‘Contagion’ Concerns a Different Kind of Pandemic

By Josh McClain

The novel “Contagion” by Erin Bowman came out in 2018, just before the era of COVID-19. Unfortunately, Bowman would have done well to wait until COVID made its appearance so she could take notes because our worldwide pandemic is quite frankly more creative than the infection Bowman attempted to resurrect.

Bowman’s sci-fi thriller begins in terrific form, initially earning every page turn. The story follows the evacuation of a space base crew, including research intern Althea Sadik, on the frigid ice planet Soter after a blizzard threatens to bury their outpost. Just as they are preparing to blast off into space, their forewoman Dylan Lowe decides that a select group from the base will respond to a mysterious distress call in a faraway solar system rather than returning to their home system, the Trios.

Immediately, “Contagion” establishes a common premise of thriller stories, a badly planned venture into an isolated territory with a nefarious history. Dylan chooses Althea, also known as Thea, to accompany her on the rescue mission along with interstellar pilot Nova, computer technician Toby, mechanic Sullivan, and renowned microbiologist Lisbeth Tarlow. The ill-equipped crew haphazardly proceeds to fly toward Black Quarry base, the source of the distress call, instead of waiting for more qualified backup from their hiring company, Hevetz Industries.

When the group arrives at Black Quarry, they find the mining operation abandoned and in complete disrepair. Every crew member they find on the planet is dead, victims of an inexplicable genocide. Yet Bowman reveals the existence of a single Black Quarry survivor through flashbacks at the beginning of each chapter, a shadowy figure who stands as a looming presence throughout the book.

Bowman relates early on that Dylan’s father, a Hevetz executive, was stationed at Black Quarry, driving her to insist on a thorough sweep of the mining operation at the risk of the rest of the rescue team, who comply against their better judgment. This urgency leads the majority of the crew into one of the planet’s mineshafts, where they discover more dead bodies and something even more unsettling.

I won’t reveal any more than the book’s title implies. The cause of the mining base’s genocide turns out to be a parasitic infection that induces frenzied bloodlust in its infected. In other words, Bowman’s promising sci-fi mystery turns into a gritty zombie survival tale about halfway through the book.

I wouldn’t mind Bowman’s use of zombies in her plot if she hadn’t used them in a very stereotypical manner. She never calls them “zombies”, but the altered humans in her story have the same dimwitted, invulnerable, and bloodthirsty attributes as the undead from countless zombie tales. Even though I’m not a fan of this trope, the undead have their place in horror stories, and this book is one of the more gripping portrayals I’ve read, albeit somewhat generic for anyone familiar with the concept.

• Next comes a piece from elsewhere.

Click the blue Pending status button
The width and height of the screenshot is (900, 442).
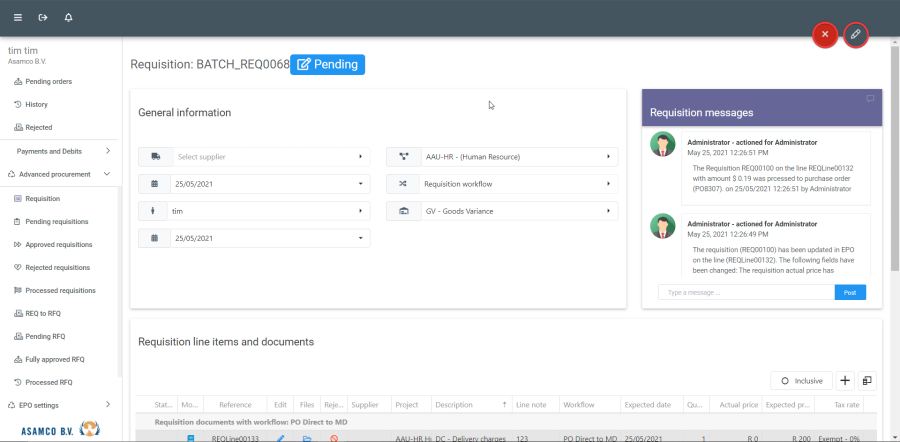(327, 64)
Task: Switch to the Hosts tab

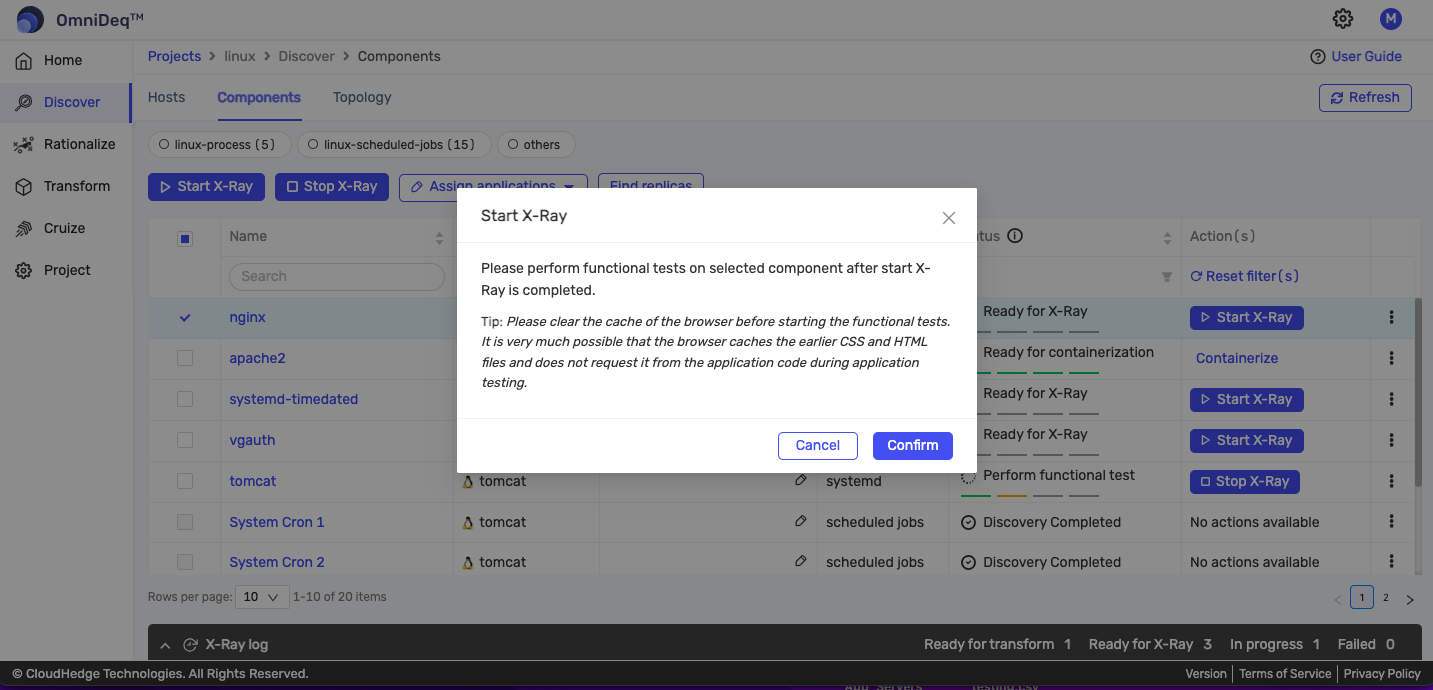Action: tap(166, 97)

I highly valued Bowman’s fast-paced storyline and gripping action. She did a wonderful job of keeping the answers to the mystery just beyond the reader’s grasp without driving the reader crazy. The frenetic, shadowy atmosphere fits the plot very well and is maintained throughout the novel’s entirety.

However, when the book wasn’t engrossing, it was just plain gross. It isn’t quite as gory as your average R-rated horror flick, but it’s certainly not for kids either. On top of that, “Contagion” contained its own barrage of needless obscenities as well as a subplot hinting at the normalization of homosexuality. Most of the characters felt unnaturally brutish, stubborn, and shallow, and I struggled to feel any sort of empathy for them as they suffered the woes of a zombie outbreak.

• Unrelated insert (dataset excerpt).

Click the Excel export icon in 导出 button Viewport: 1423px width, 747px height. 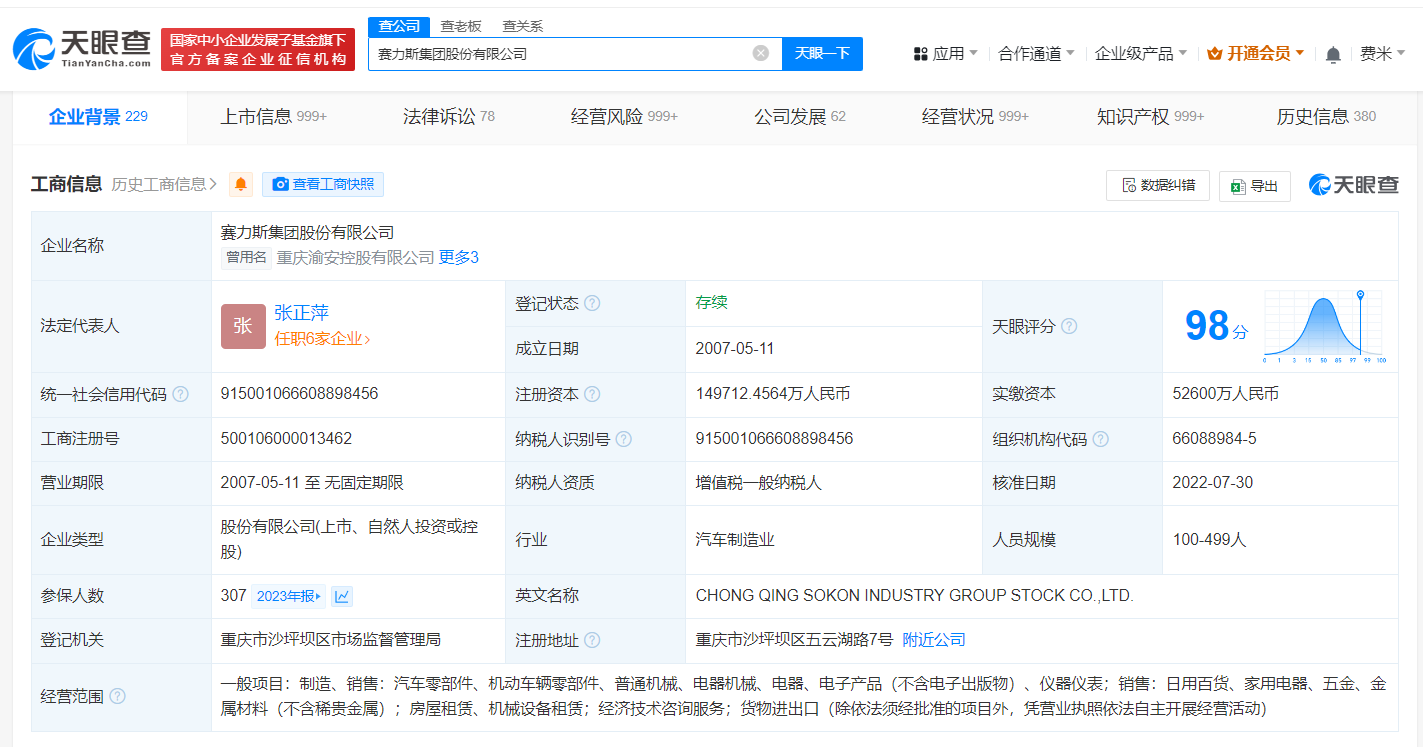click(1237, 185)
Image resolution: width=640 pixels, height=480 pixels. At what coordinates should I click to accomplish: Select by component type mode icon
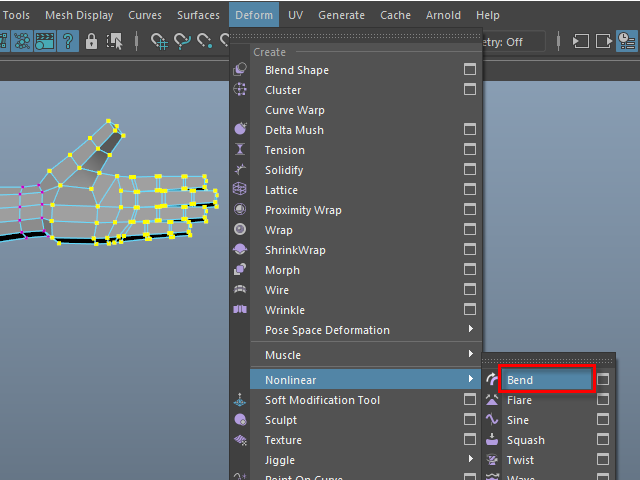point(21,41)
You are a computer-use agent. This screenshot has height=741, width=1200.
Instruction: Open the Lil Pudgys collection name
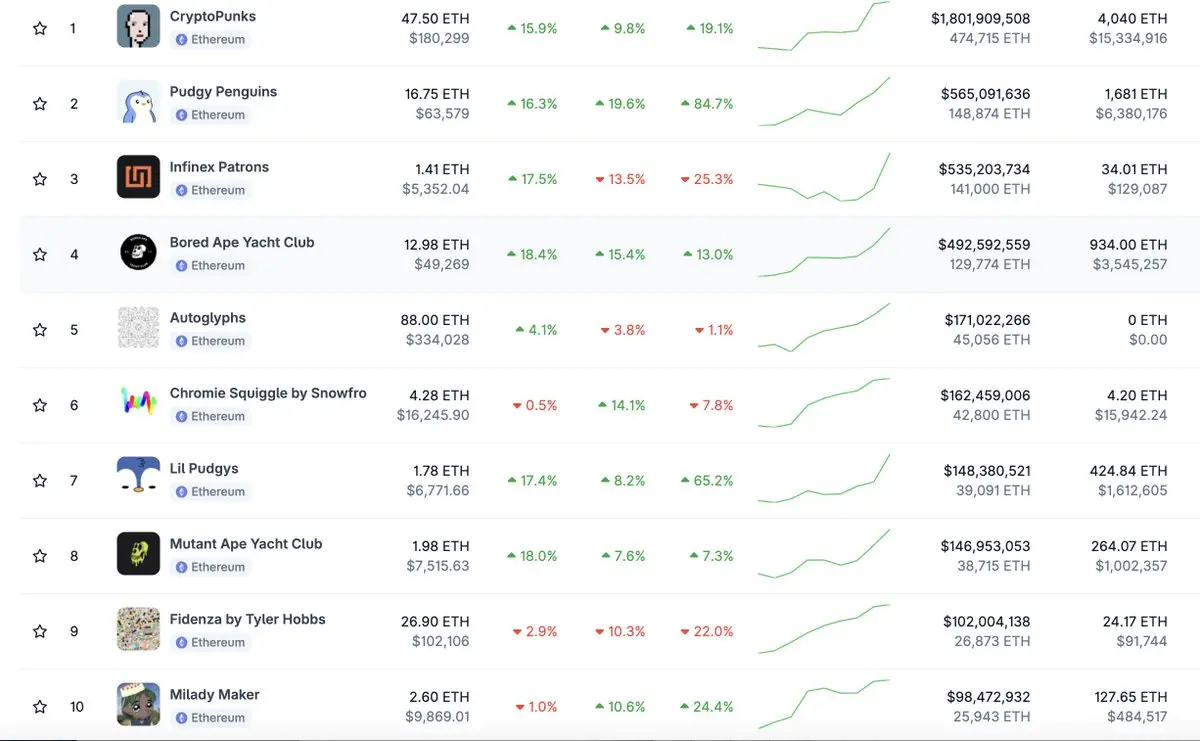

Thematically, I failed to find anything worth taking away. The main point of the novel seemed to be “you need to learn how to depend on yourself because ninety-nine percent of people aren’t trustworthy.” Apart from that maxim, it seemed like a fairly straightforward modern take on a classic zombie slasher that sets the stage for its concluding 2019 sequel, “Immunity.”

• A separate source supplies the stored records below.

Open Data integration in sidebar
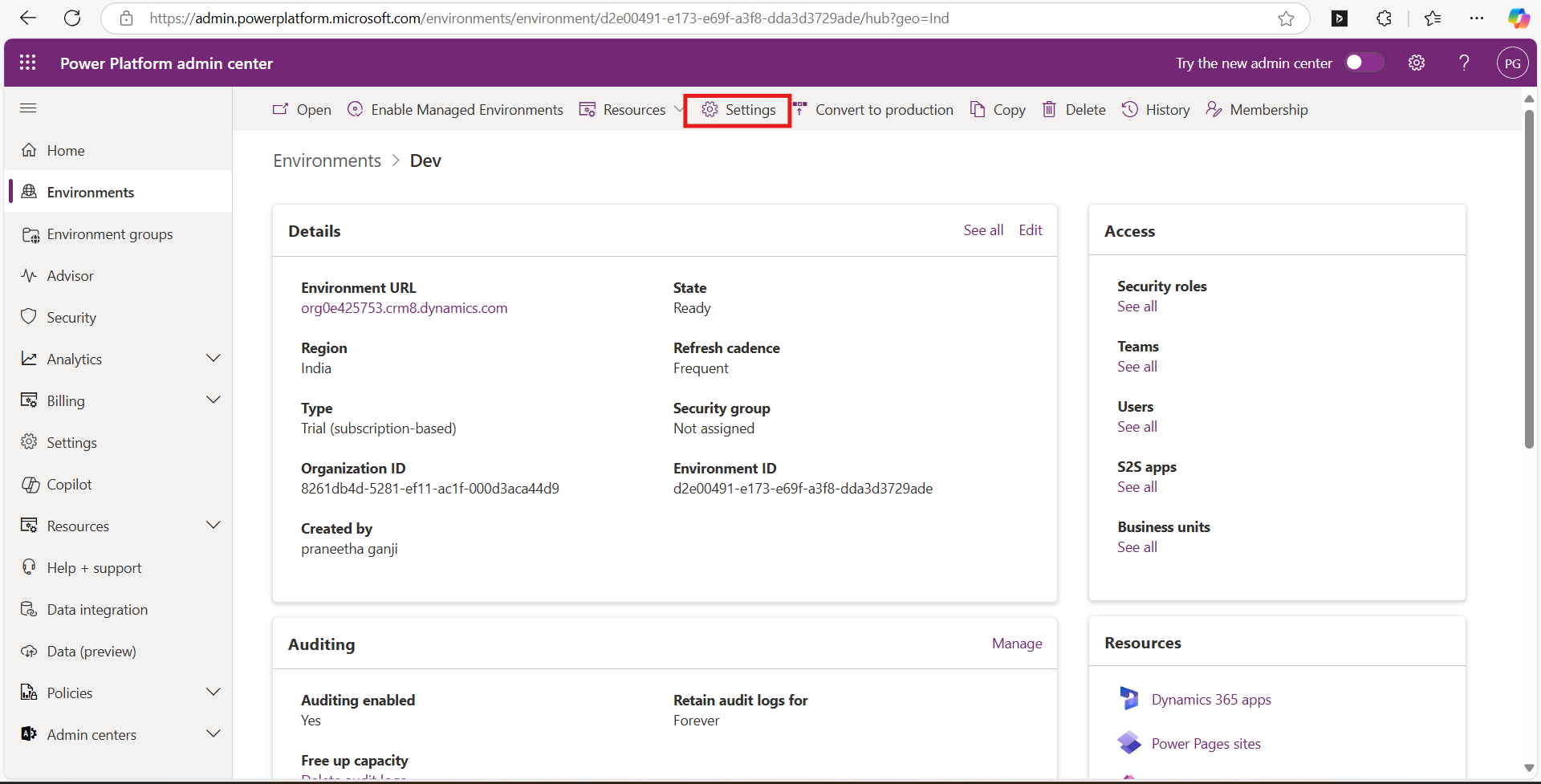Screen dimensions: 1541x784 tap(97, 610)
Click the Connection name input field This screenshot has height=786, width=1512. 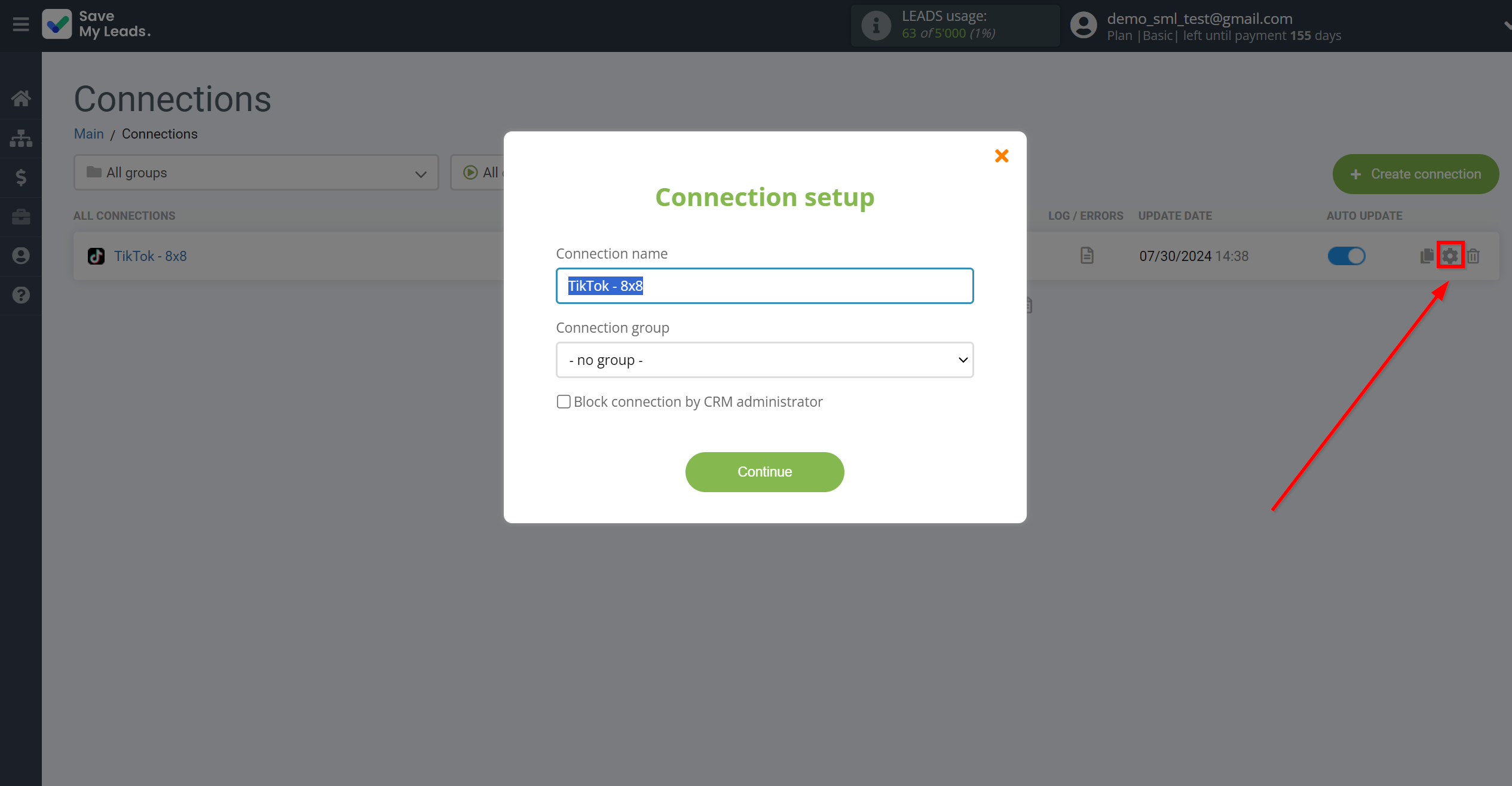764,286
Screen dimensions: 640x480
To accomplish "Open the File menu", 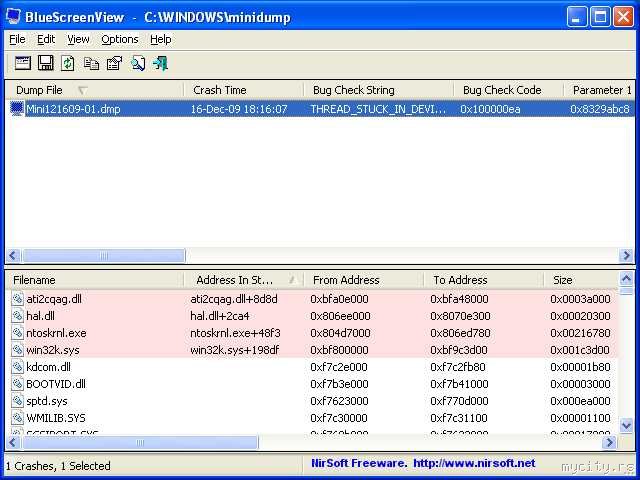I will point(17,39).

For anyone in the mood for heart-pounding zombie action, “Contagion” fits the bill despite its shortcomings. Otherwise, readers will likely find more wholesome and enlightening literature elsewhere. “Contagion” is currently available to borrow at the Curriculum Materials Center in the Centennial Library.

Josh McClain is a freshman Professional Writing and Information Design student and an A&E writer for Cedars. He enjoys writing stories, reading YA novels, and playing spikeball and soccer with friends.